J’ai beaucoup apprécié l’accueil qui a été très chaleureux dans ce pays.

Enfin, pour mon troisième séjour de découverte, je suis partie en Suède car j’avais déjà des contacts à l’Université de Lund, dans le sud du pays. J’y suis donc allée depuis Copenhague, où mon vol atterrissait. Après avoir passé le lundi à Lund, je suis partie pour Stockholm le mardi pour rencontrer mes homologues de l’Université de Stockholm le mercredi. Je suis repartie le jeudi.

Dans les trois cas, il faut fournir un court rapport au retour de la mobilité ainsi que toutes les notes de frais, qu’il faut bien penser à conserver pendant la semaine. Le remboursement se fait à hauteur de 1500 euros maxi pour la semaine tout compris. On ne rentre donc pas tout à fait dans nos frais pour ce type de mission.

Quelles conclusions tirez-vous de ces mobilités ? Y a-t-il eu des suites ?

Je trouve ces dispositifs très intéressants et je repartirai sans hésiter. Ces trois mobilités m’ont permis de rencontrer des chercheurs avec lesquels je suis toujours en contact.

À Turku, je collabore fréquemment avec Pia Damlin d’Abo Akademi, qui est venue à Reims dans le cadre d’un programme équivalent à Sampo pour les chercheurs finlandais. Nous avons déjà publié un article ensemble et un deuxième est en préparation. J’ai également été invitée à donner des séminaires à l’occasion d’une rentrée doctorale d’Abo Akamedi. Je suis toujours en contact avec des chercheurs à Helsinki même si nous n’avons pas encore collaboré sur un projet en particulier ; un projet COST (resoumission) les faisant intervenir est en cours de montage.

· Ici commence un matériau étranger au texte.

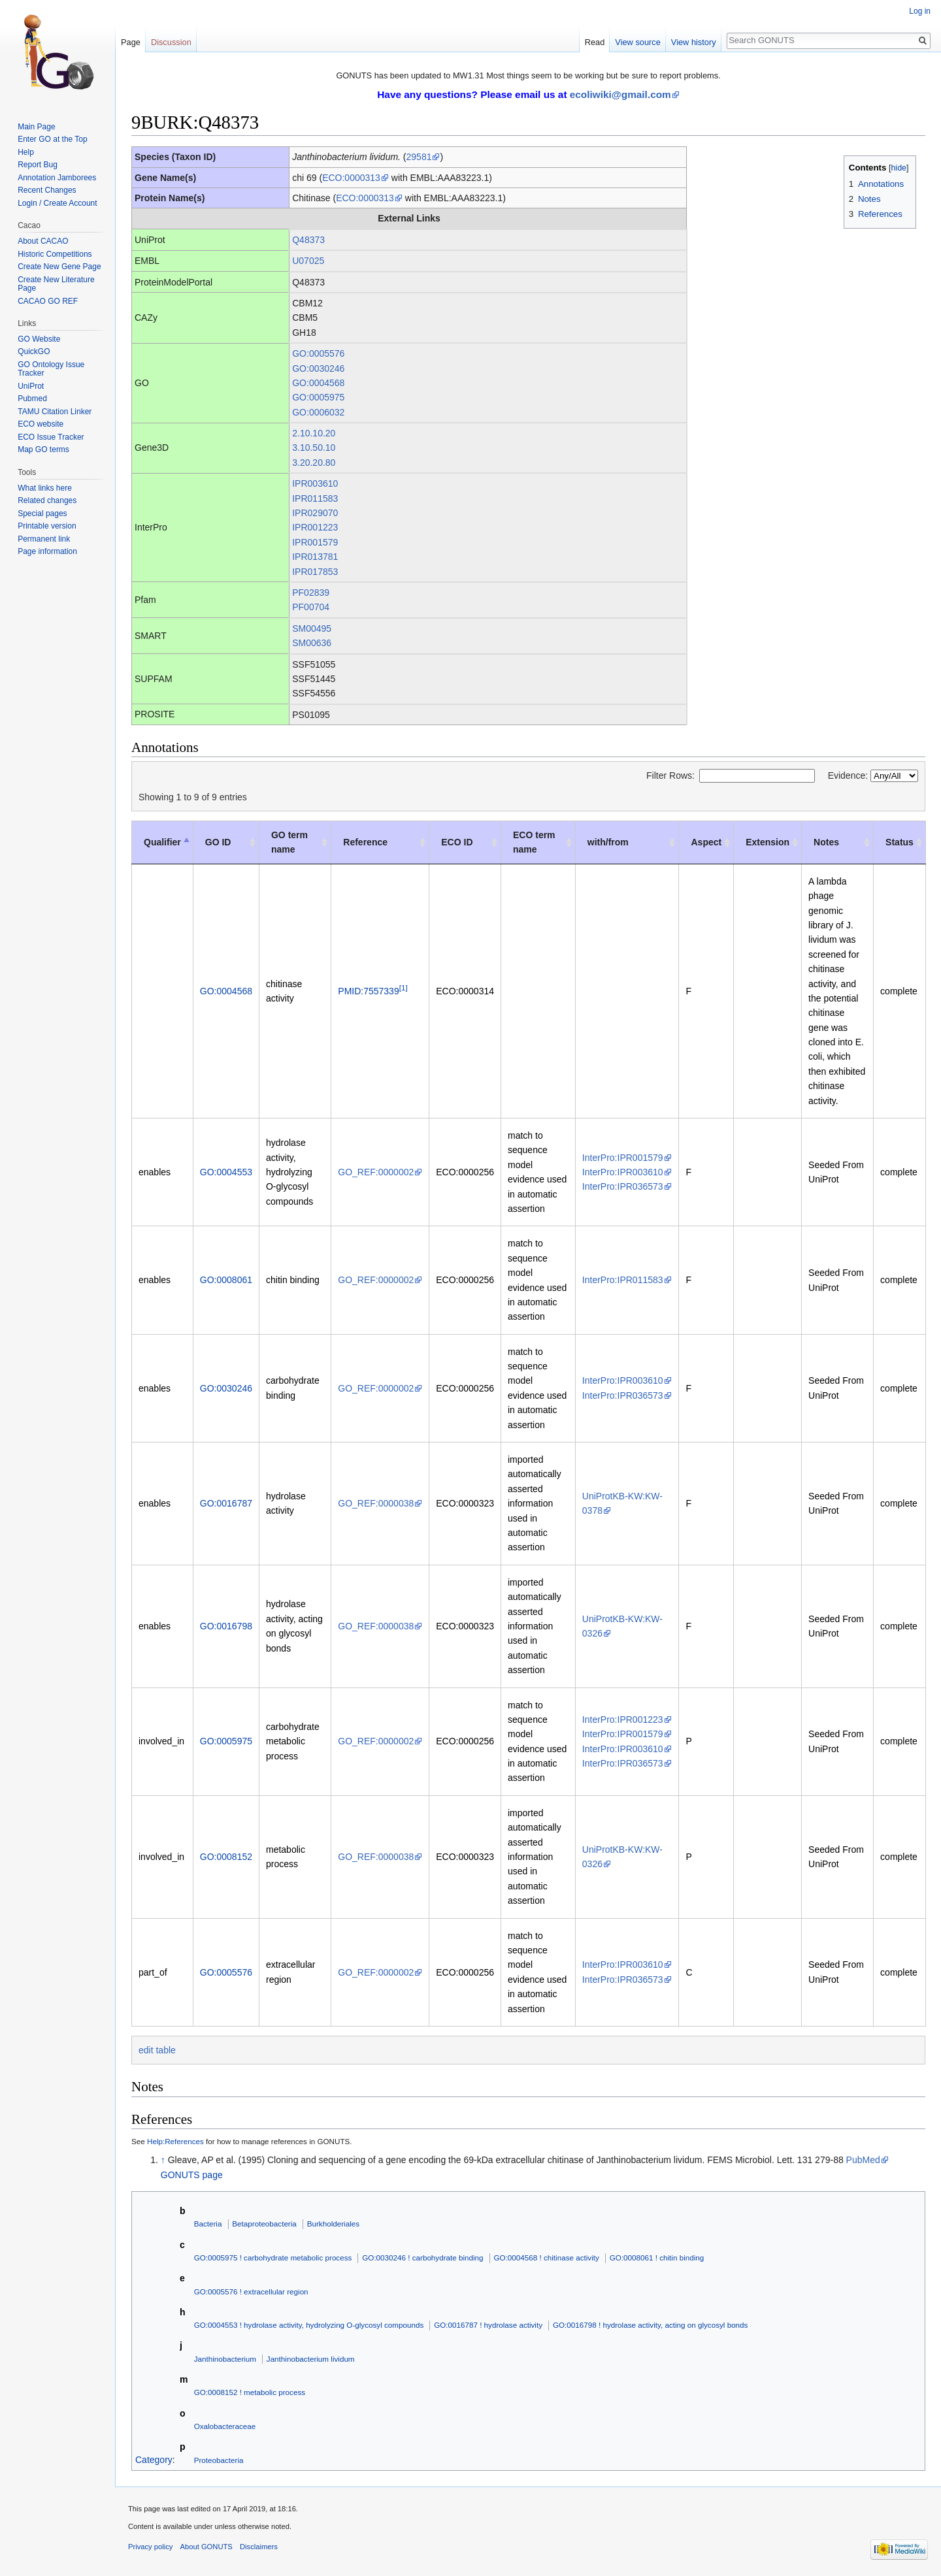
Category (154, 2459)
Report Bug (38, 164)
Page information (47, 551)
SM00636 (311, 643)
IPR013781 (315, 556)
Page (130, 42)
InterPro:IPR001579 (622, 1157)
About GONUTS (206, 2547)
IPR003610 (315, 483)
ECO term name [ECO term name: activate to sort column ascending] (534, 842)
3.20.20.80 (313, 462)
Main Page (36, 126)
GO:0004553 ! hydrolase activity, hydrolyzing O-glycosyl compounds (309, 2325)
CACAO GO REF (48, 301)
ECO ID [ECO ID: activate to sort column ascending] (456, 842)
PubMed (863, 2160)
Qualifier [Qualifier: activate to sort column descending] (162, 842)
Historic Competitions (54, 254)
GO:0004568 (318, 383)
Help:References (175, 2141)
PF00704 (310, 607)
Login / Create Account (57, 203)
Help (26, 152)
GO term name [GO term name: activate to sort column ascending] (289, 842)
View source (637, 42)
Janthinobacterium (225, 2359)
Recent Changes (47, 190)
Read (595, 42)
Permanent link (44, 539)
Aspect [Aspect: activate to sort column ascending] (706, 842)
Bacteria (208, 2223)
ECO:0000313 (351, 177)
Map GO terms (43, 449)
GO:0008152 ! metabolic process (249, 2392)
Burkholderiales (333, 2223)
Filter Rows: (730, 775)
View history (693, 42)
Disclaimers (259, 2547)
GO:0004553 (226, 1172)
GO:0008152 (226, 1856)
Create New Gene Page (59, 266)
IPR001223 (315, 527)
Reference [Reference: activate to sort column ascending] (365, 842)
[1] (403, 987)
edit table (157, 2050)
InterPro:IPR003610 (622, 1172)
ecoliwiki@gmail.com (620, 94)
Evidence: (873, 775)
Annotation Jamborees (57, 177)
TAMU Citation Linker (54, 411)
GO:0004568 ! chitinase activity (546, 2257)
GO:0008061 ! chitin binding (657, 2257)
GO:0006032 (318, 412)
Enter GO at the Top (53, 139)
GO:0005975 (318, 397)
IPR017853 (315, 571)
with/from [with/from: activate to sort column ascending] (608, 842)
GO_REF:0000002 (376, 1172)
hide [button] (898, 167)
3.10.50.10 (313, 447)
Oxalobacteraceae (225, 2426)
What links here (45, 488)
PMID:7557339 (368, 991)
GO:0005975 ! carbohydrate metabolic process (273, 2257)
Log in (920, 11)
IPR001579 (315, 542)
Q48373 (308, 240)
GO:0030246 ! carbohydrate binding (422, 2257)
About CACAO (43, 241)
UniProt (31, 386)
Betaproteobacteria (264, 2223)
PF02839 (310, 592)
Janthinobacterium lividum (311, 2359)
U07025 (308, 260)
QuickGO (34, 351)
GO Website (39, 339)
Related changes (47, 500)
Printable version (47, 525)
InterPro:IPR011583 (622, 1280)
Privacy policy (150, 2547)
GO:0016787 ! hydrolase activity (488, 2325)
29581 (419, 157)
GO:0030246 (318, 368)
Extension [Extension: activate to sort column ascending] (767, 842)
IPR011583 (315, 498)
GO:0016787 (226, 1503)
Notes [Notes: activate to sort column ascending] (826, 842)
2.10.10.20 (313, 433)
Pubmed (32, 398)
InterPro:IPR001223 (622, 1719)
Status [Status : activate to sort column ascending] (899, 842)
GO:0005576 (318, 353)
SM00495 (311, 628)
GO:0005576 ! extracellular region (251, 2291)
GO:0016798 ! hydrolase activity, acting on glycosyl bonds (650, 2325)
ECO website (40, 424)
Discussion (171, 42)
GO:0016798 (226, 1626)
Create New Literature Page (56, 284)
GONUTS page (192, 2175)
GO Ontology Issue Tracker (51, 369)
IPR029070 (315, 513)
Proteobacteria (219, 2460)
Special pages (42, 513)
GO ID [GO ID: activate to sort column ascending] (218, 842)
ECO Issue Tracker (51, 437)
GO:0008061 (226, 1280)
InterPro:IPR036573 (622, 1186)
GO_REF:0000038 (376, 1503)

Après ma visite en République tchèque, j’ai gardé contact avec les équipes de chimie de Hradec Králové dont Milan Pour, avec qui nous avons fait deux publications.

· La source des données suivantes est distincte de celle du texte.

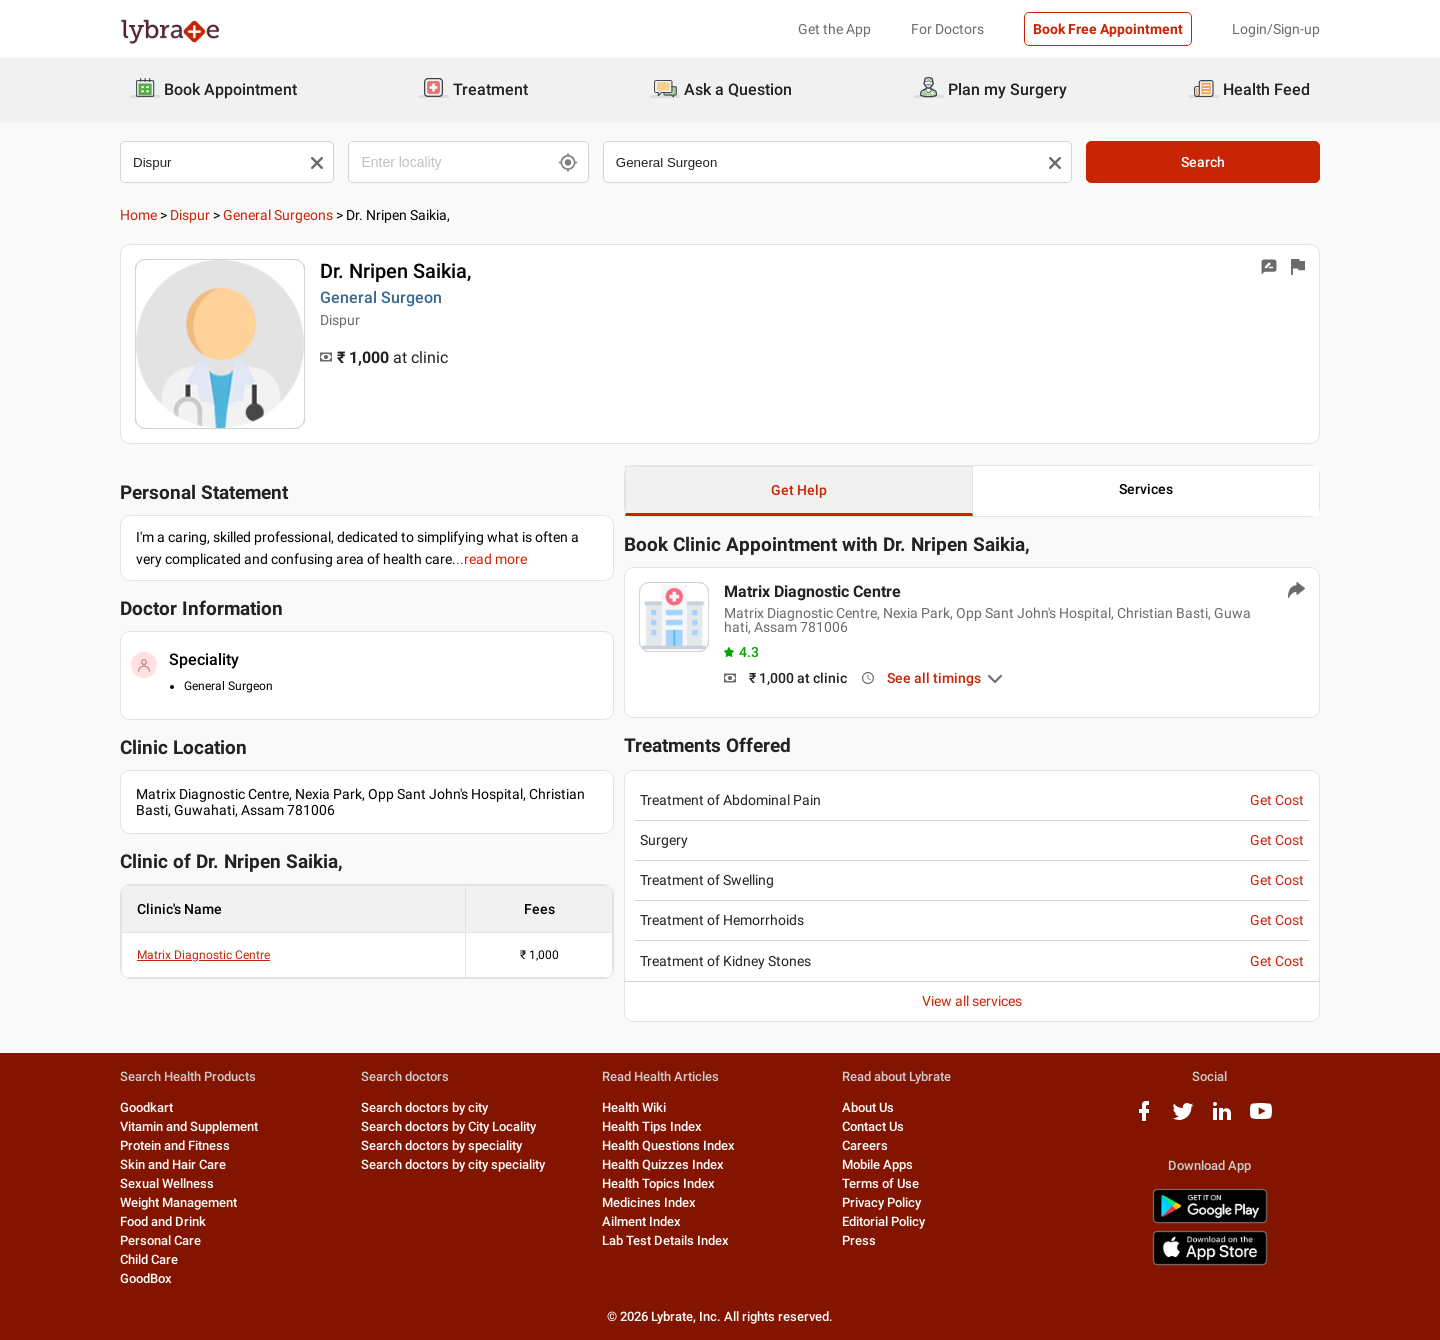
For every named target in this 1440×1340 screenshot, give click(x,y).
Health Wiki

Il en va de même pour mon homologue de l’Université de Lund, nos thématiques étant complémentaires, nous nous consultons régulièrement en collaboration avec mes collègues de Gembloux AgroBiotech avec qui je travaille depuis des années.

Les trois équipes mentionnées (Abo, Université Charles et Lund) faisaient d’ailleurs partie de l’action COST que j’ai déposée en 2015.

Avez-vous des conseils à donner à des chercheurs qui souhaiteraient participer à ce type de programme ?

Tout d’abord, il ne faut pas s’attendre à faire du tourisme. Les programmes sont souvent très chargés : j’ai donné un à deux séminaires ou conférences dans chaque ville où je suis allée et pour chaque intervention, j’avais pris contact avec les équipes afin de savoir quelles thématiques les intéressaient en particulier. Il y a donc beaucoup de travail de préparation, auquel il faut rajouter l’organisation du voyage en lui-même, qui n’est pas de tout repos. Il ne faut pas s’attendre à être pris en charge sur place, il faut donc faire preuve d’autonomie.

Ensuite, il faut bien sûr être à l’aise en anglais, à la fois dans les aspects quotidiens du séjour que dans les séminaires et les rencontres avec les chercheurs. Au niveau financier, les trois subventions que j’ai obtenues étaient de l’ordre de 1 000 € à 1 500 € et bien souvent, elles ne permettaient pas de tout couvrir. Il faut également prévoir que la subvention n’est versée qu’après la mobilité, tous les frais doivent être avancés.

Mon dernier conseil serait de bien identifier les laboratoires que l’on souhaite visiter en amont, cela ne sert à rien d’en voir beaucoup si leurs thématiques sont trop éloignées des nôtres. De plus, les collaborations ne pourront se concrétiser que si l’on prend le temps de garder contact et d’entretenir des relations que l’on tisse.